New Age Islam News Bureau

13 Aug 2016

The Malawi government through the directorate of Road Traffic has ruled that Muslims women can have their driving license photos without taking away the hijabs.


 With A Rare Mehr, This Kerala Bride Has Broken Stereotypes

 Pope Francis Meets Women in Rome, Rescued From Sex Trade

 A Muslim-American Woman Olympian, Ibtihaj Muhammad Just Made History in Rio

 Two Muslim Women Harassed In Chicago; Trump Please Leave Muslim People in America Alone

 Germany: Banning Burqas Isn’t a Sensible Response to Terrorism

Compiled by New Age Islam News Bureau




Malawi Muslim Women Allowed To Wear Hijabs in License Photos

August 12, 2016

The Malawi government through the directorate of Road Traffic has ruled that Muslims women can have their driving license photos without taking away the hijabs.

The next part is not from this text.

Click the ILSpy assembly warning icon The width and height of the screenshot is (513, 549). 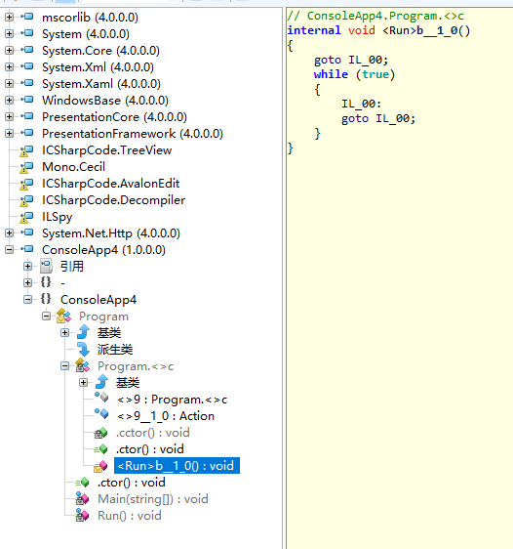pyautogui.click(x=26, y=217)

Reports reveal that Muslim women have been failing to get driving licenses as they were forced to take off the hijabs for photos a development that was seen to go against the Islamic faith. Commenting on the matter, director of Road Traffic Jack Manong’a said Muslim women are now allowed to have their driving license photos in hijabs.

“They are allowed to have the pictures whilst in hijab but their faces and eyes must not be hidden, what I know is that the Muslim women are not supposed to show their hair but they can show their eyes and face,” said Manong’a.

HijabHe added that government has a standard rule on the matter which is followed at Immigration Department during the issuance of passports.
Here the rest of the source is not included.